**Requirement A**
List every person named in the protest decision excerpt.

**Extract provided**
begin

IN RE: SAM BUCALO,                          )               Protest Decision 2015 ESD 44

                                                                    )               Issued: October 27, 2015

            Protestor.                                       )               OES Case No. P-059-100715-ME     


            Sam Bucalo, member and secretary-treasurer of Local Union 100, filed a pre-election protest pursuant to Article XIII, Section 2(b) of the Rules for the 2015-2016 IBT International Union Delegate and Officer Election (“Rules”).  The protest alleged that Bucalo suffered retaliation for activity protected by the Rules in the form of possible tampering with electronic equipment in his union office.

            Election Supervisor representative Dan Walsh investigated this protest.

Findings of Fact

            As detailed in Bucalo, 2015 ESD 42 (October 19, 2015), appeal pending, protestor Bucalo was suspended without pay from all official duties for the period September 21, 2015 through October 4, 2015.  Bucalo contended in that case that the suspension constituted retaliation for his Rules-protected support of Teamsters United.  The Election Supervisor denied that protest, finding that the suspension was for Bucalo’s conduct unrelated to his Rules-protected activity.

            This protest alleged that on September 22, 2015, the second day of Bucalo’s suspension, Local Union 100 president David Webster and two unknown persons entered Bucalo’s office at the local union hall and engaged in manipulation of electronic equipment there.  In particular, the protestor claimed that union funds may have been used to install a “keystroke” program on his office computer and that his office may have been “wired” or “bugged” while he was off work serving the suspension.  The protestor further asserted that two illegal surveillance cameras were installed in the union office.  This activity, according to Bucalo, constituted further retaliation against him for his political support of Teamsters United.

end

**Requirement B**
Rewrite the rows from the line with "Open the notifications bell" up to and including the line with "Image resolution: width=828" as a Markdown table with the columns Nr and Line. Skip blank lines and leave the pictures out.

**The records**
begin

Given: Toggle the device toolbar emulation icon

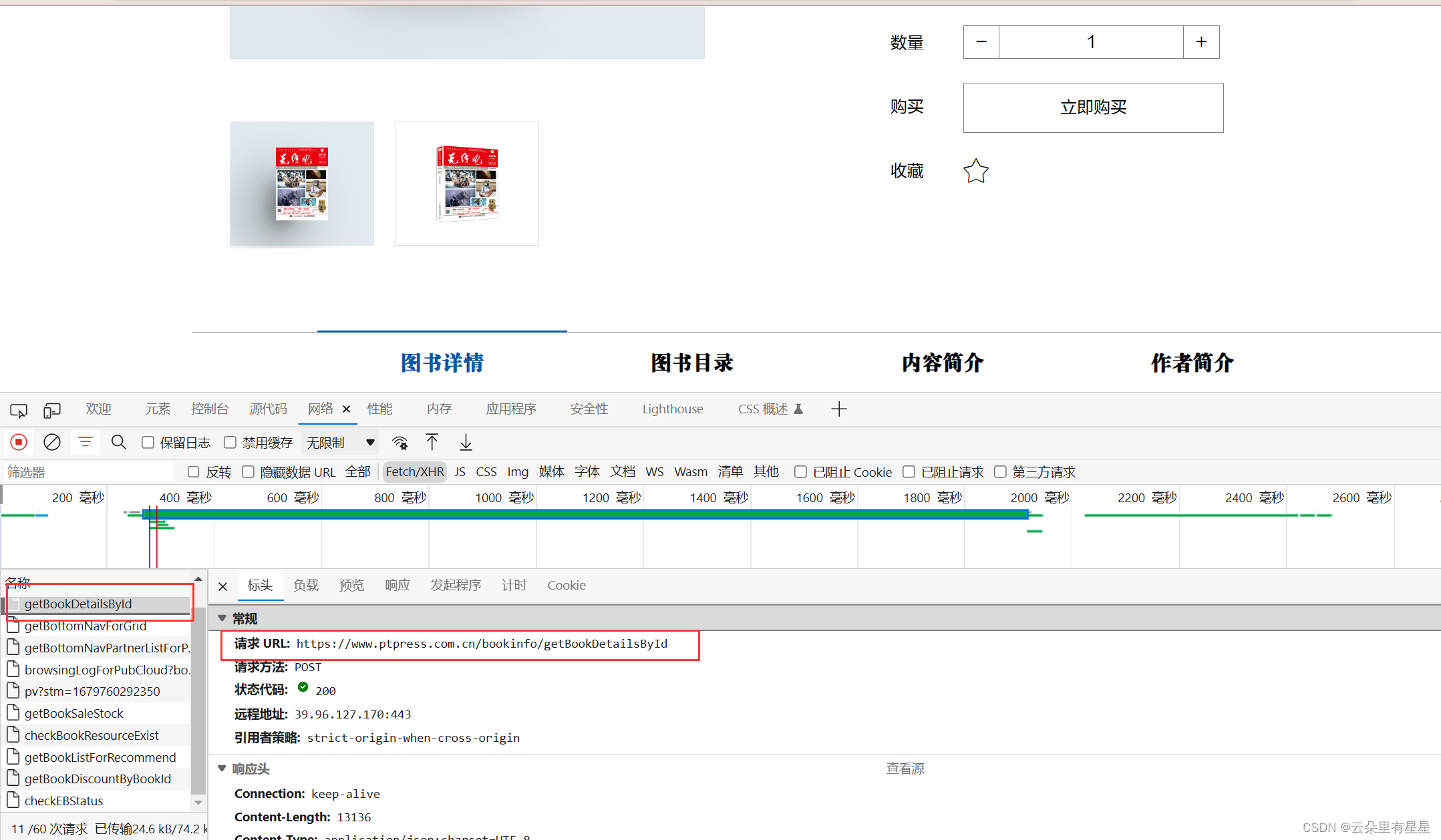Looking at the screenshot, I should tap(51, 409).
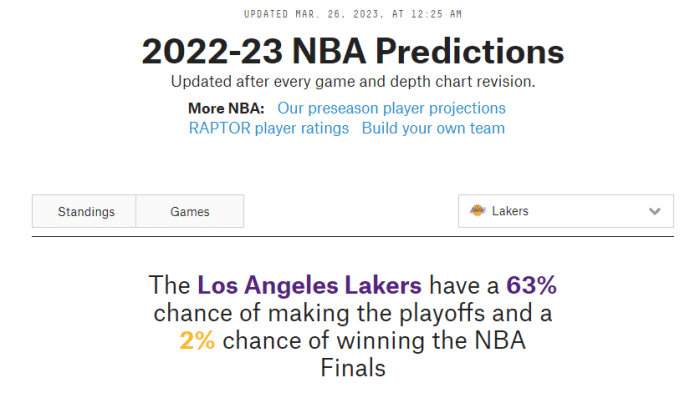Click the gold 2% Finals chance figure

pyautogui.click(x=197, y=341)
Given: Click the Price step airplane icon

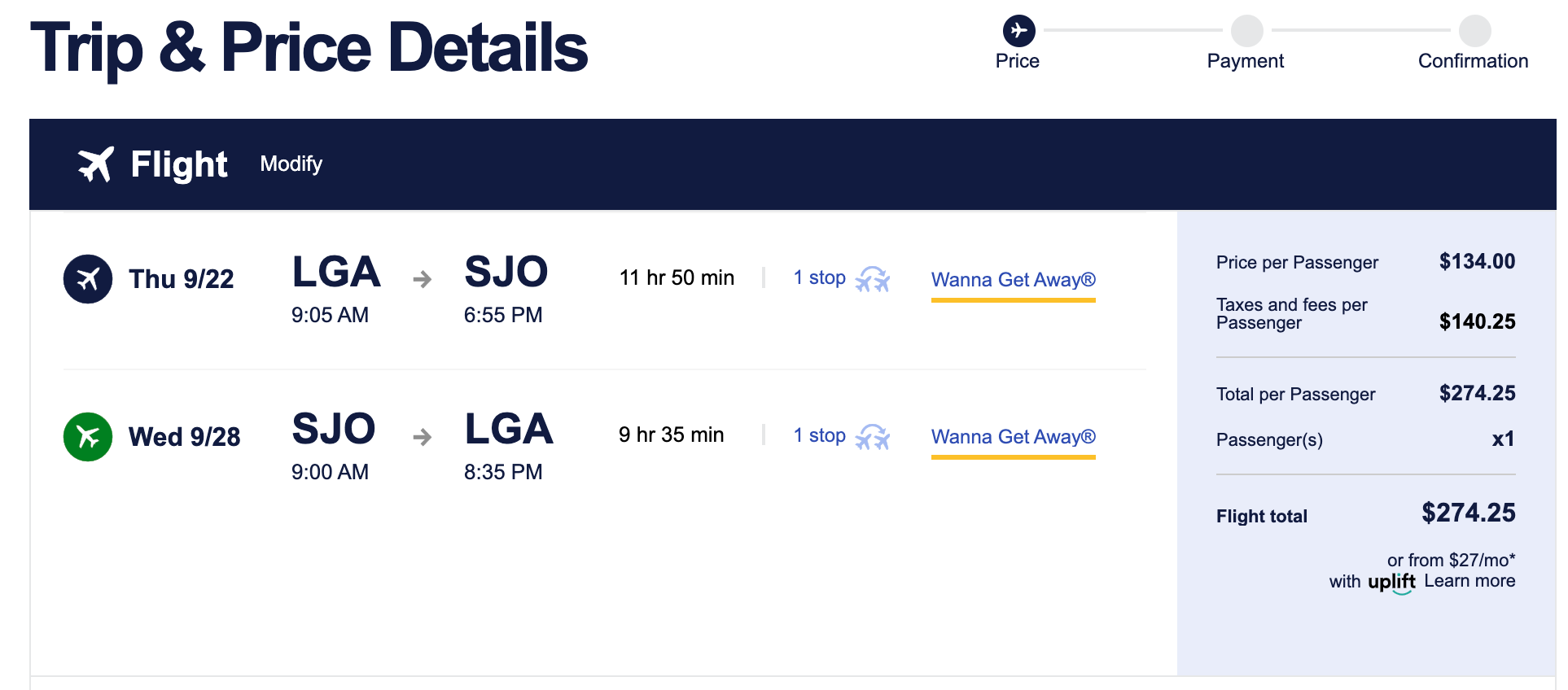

end
begin

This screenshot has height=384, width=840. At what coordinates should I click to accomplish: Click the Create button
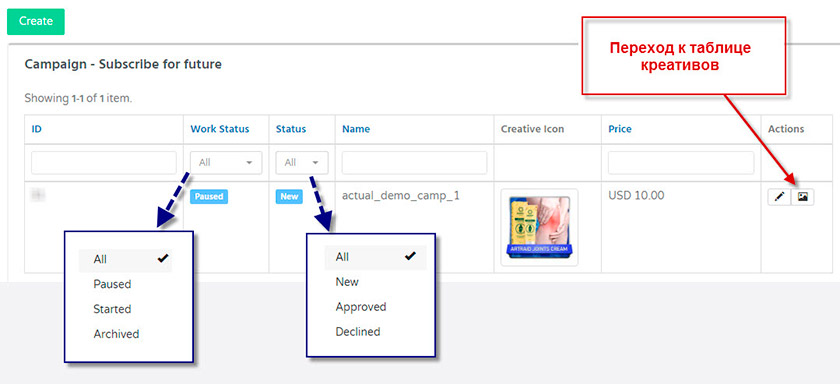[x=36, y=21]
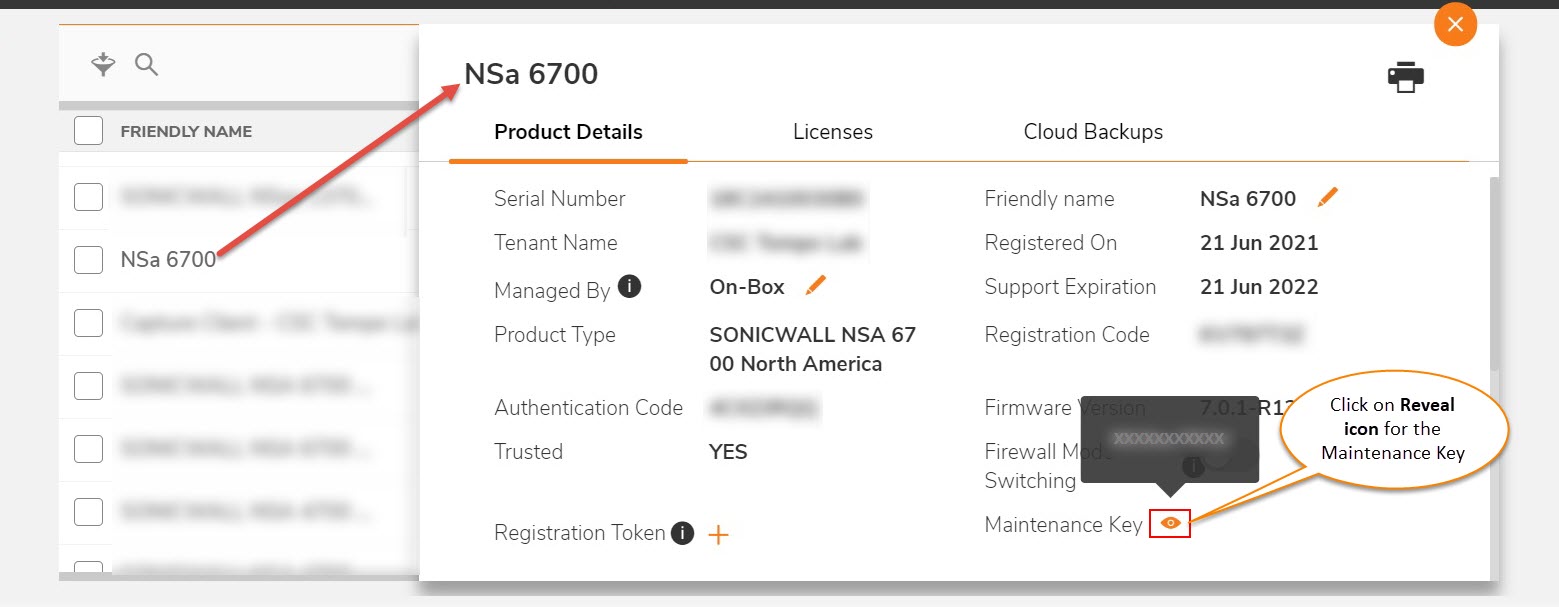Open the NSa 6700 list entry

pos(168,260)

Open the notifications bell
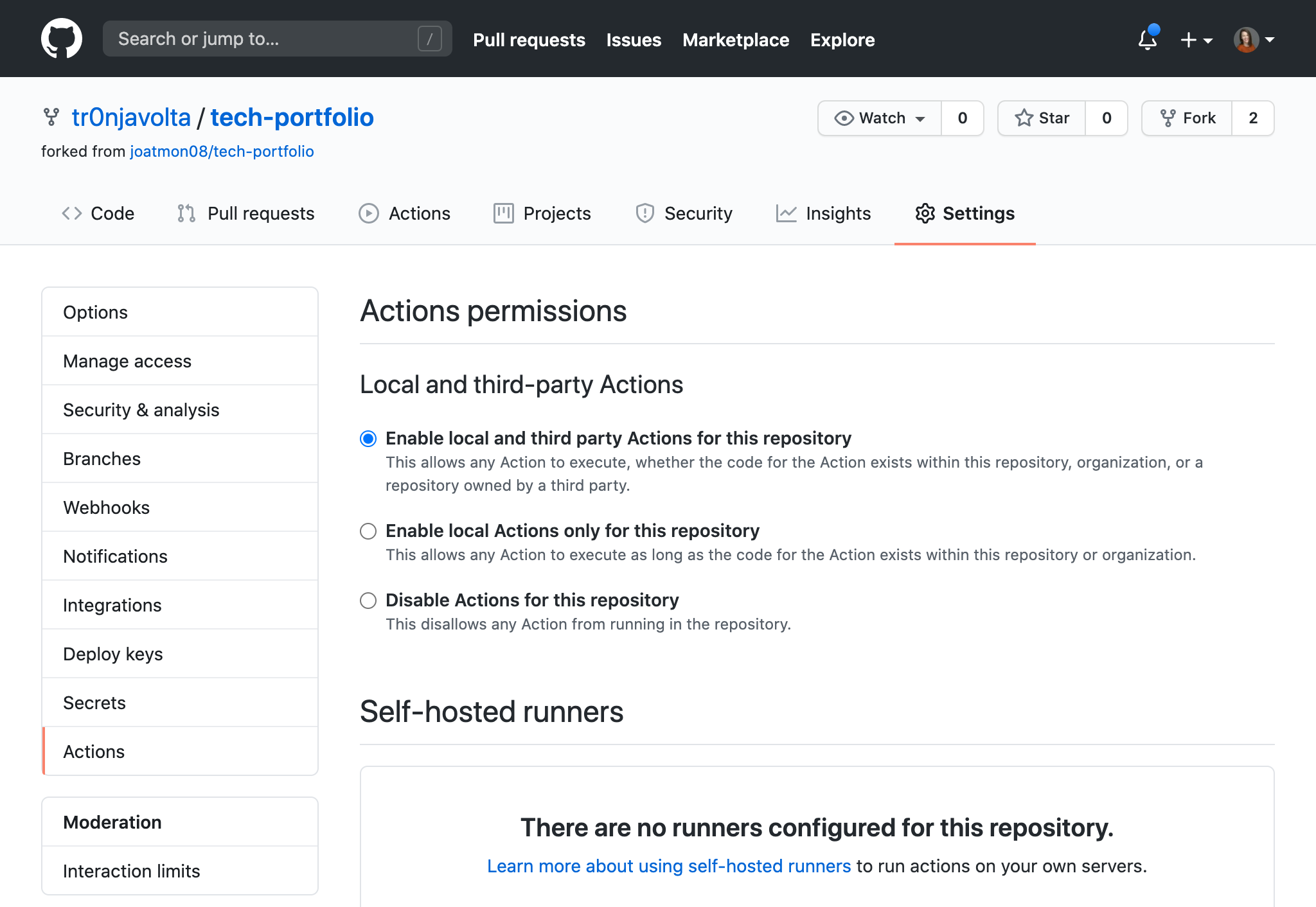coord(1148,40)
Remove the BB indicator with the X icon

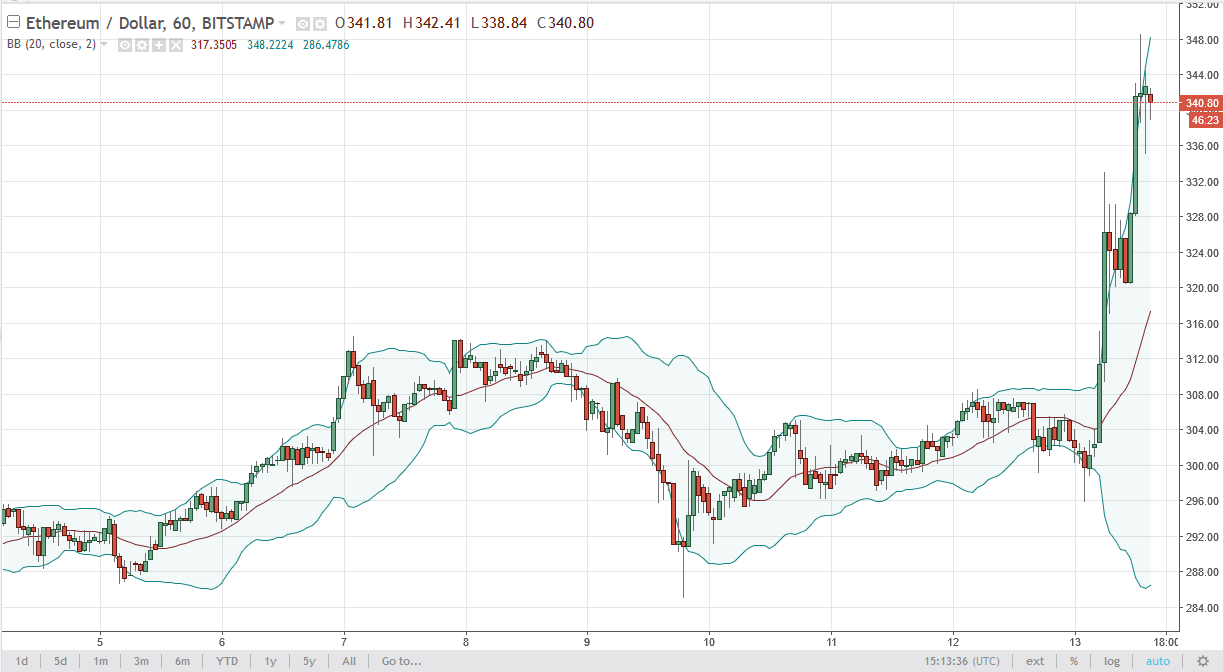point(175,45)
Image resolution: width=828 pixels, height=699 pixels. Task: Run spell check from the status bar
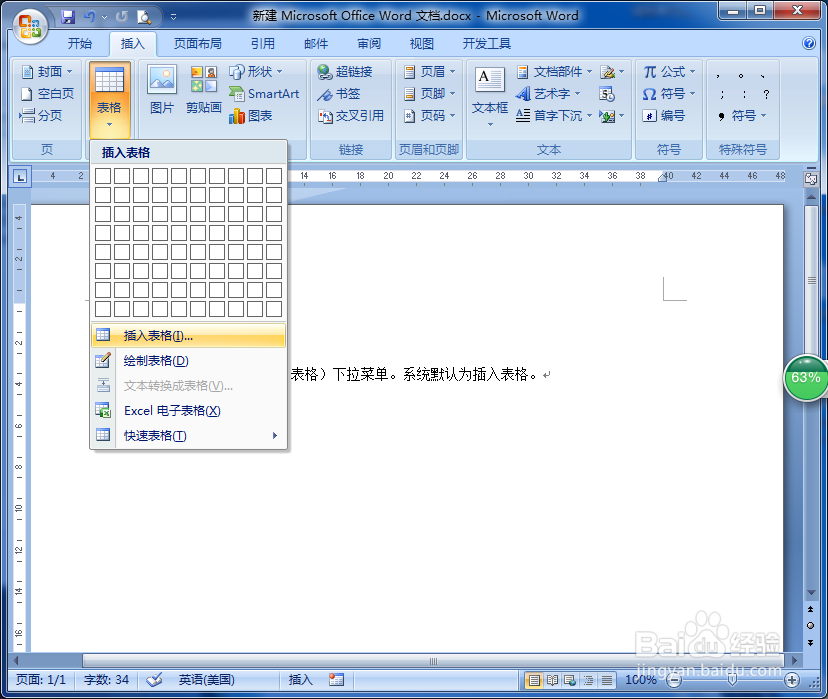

end

**Task response A**
- Sam Bucalo
- Dan Walsh
- David Webster

**Task response B**
| Nr | Line |
|---|---|
| 1 | Open the notifications bell |
| 2 | coord(1148,40) |
| 3 | Remove the BB indicator with the X icon |
| 4 | point(175,45) |
| 5 | Image resolution: width=828 pixels, height=699 pixels. Task: Run spell check from the status bar |